(INFORMATION)

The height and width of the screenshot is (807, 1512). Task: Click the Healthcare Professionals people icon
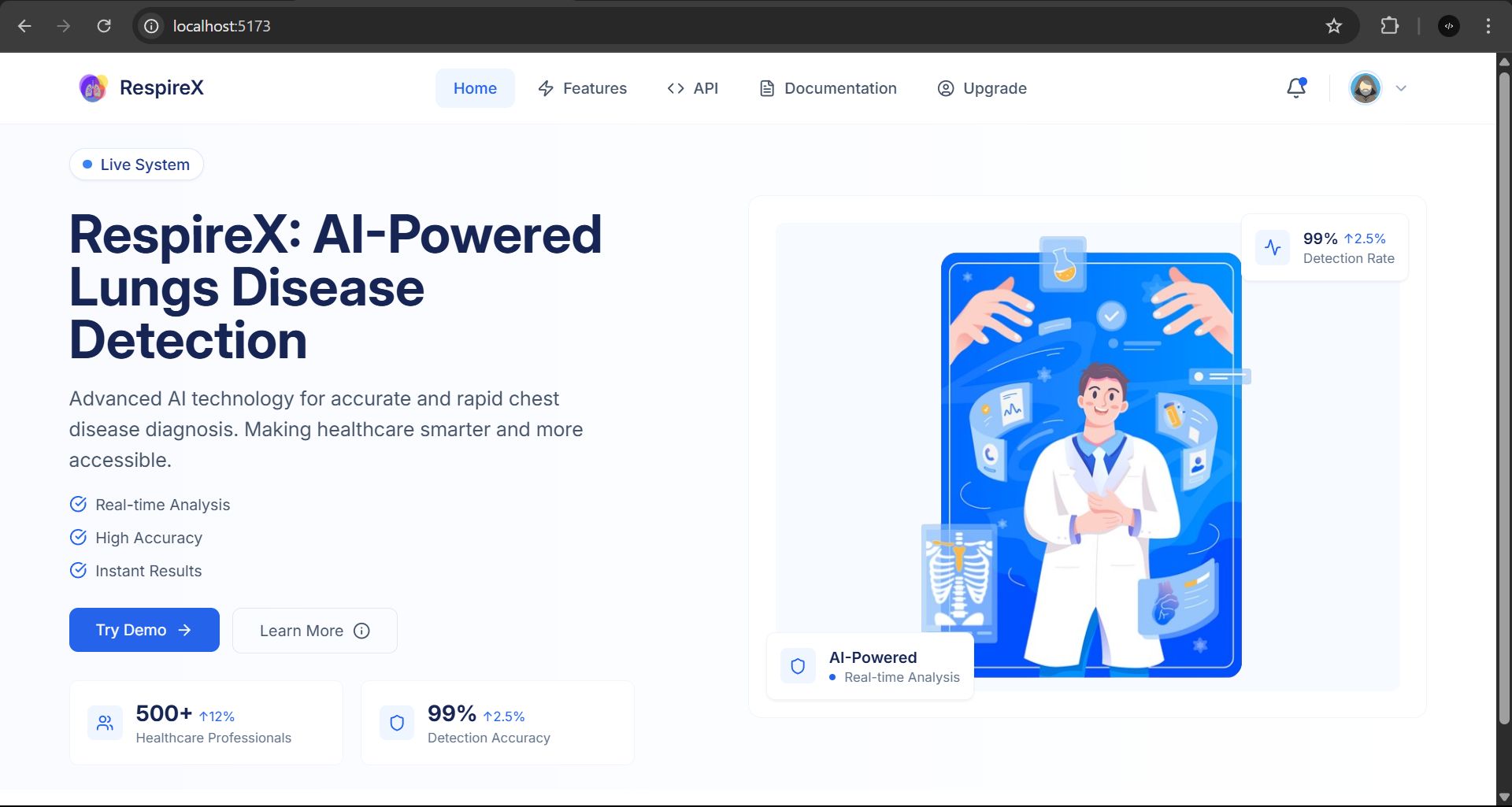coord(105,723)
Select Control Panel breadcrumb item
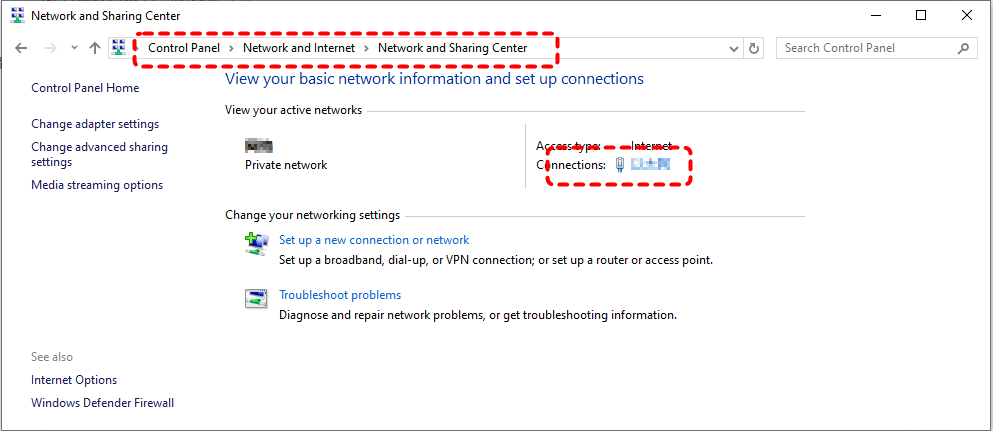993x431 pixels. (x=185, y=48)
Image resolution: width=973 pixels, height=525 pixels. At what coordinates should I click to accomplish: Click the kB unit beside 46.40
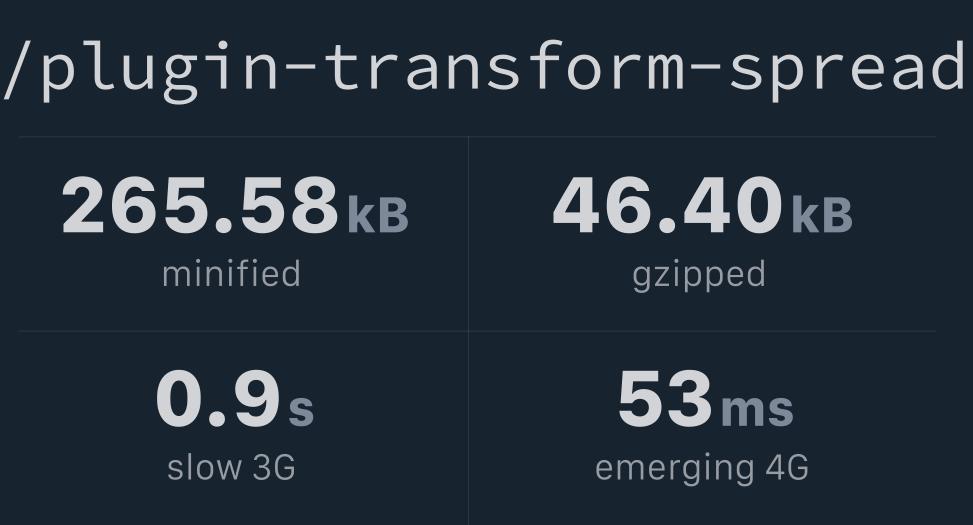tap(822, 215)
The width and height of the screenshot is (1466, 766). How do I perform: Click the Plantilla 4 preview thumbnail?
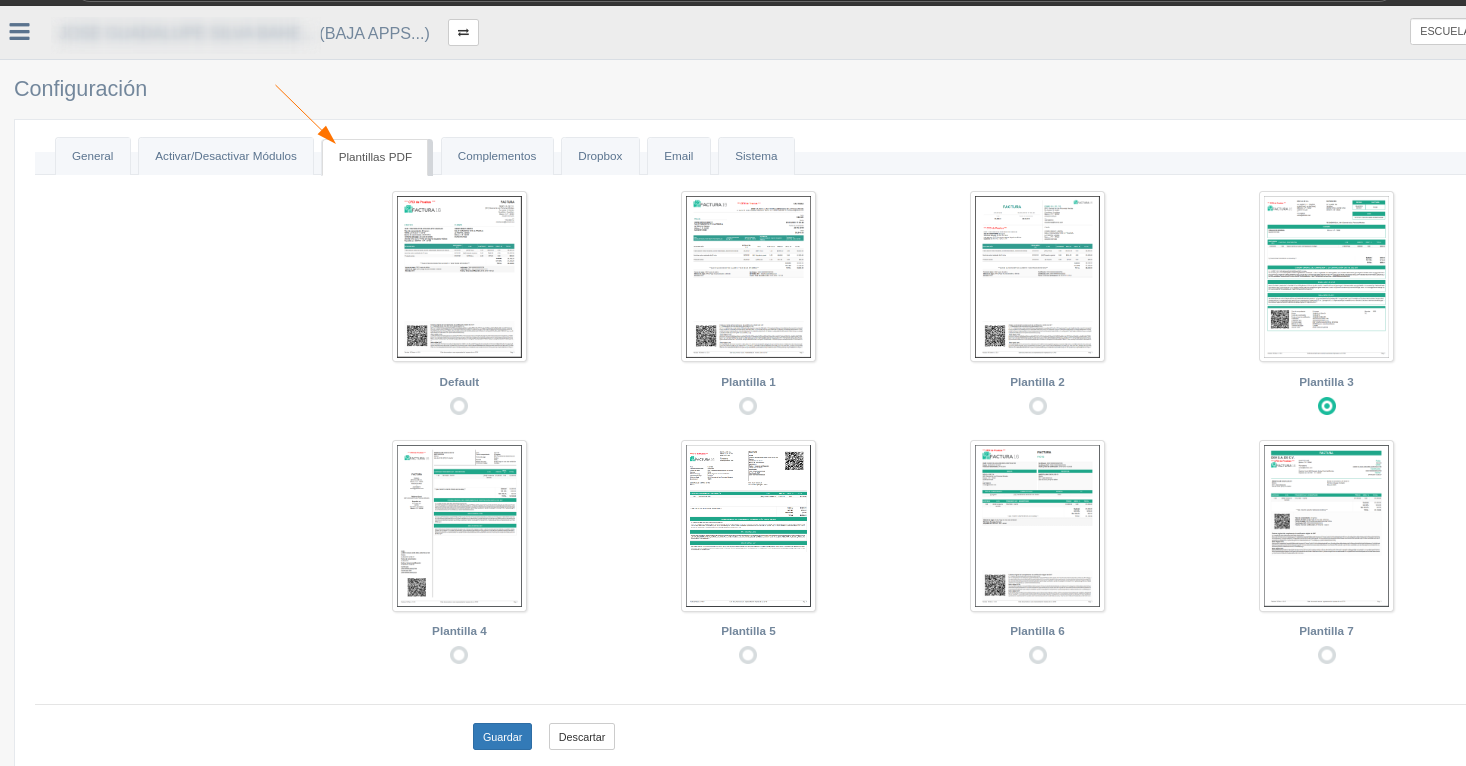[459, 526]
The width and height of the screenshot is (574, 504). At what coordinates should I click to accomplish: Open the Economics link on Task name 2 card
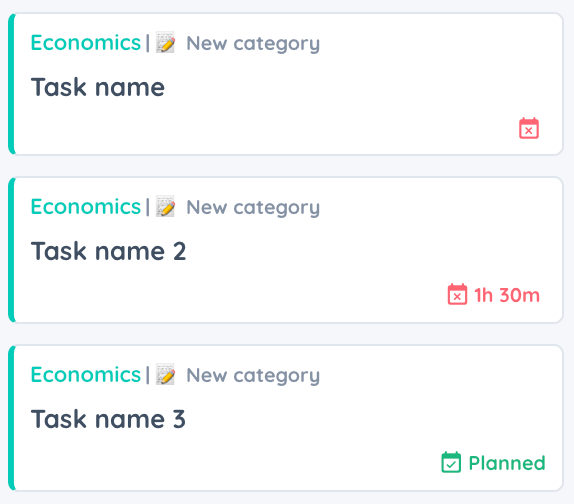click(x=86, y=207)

(End INFORMATION)

Type out all of the records exactly, leaving out any picture.

- EXERCISE ANSWER -
The height and width of the screenshot is (807, 1512). Task: Click the Healthcare Professionals people icon
coord(105,723)
Select Control Panel breadcrumb item
993x431 pixels. (x=185, y=48)
Image resolution: width=973 pixels, height=525 pixels. At what coordinates should I click to accomplish: Click the kB unit beside 46.40
tap(822, 215)
The width and height of the screenshot is (1466, 766). How do I perform: Click the Plantilla 4 preview thumbnail?
[459, 526]
The width and height of the screenshot is (574, 504). At what coordinates should I click to accomplish: Open the Economics link on Task name 2 card
click(x=86, y=207)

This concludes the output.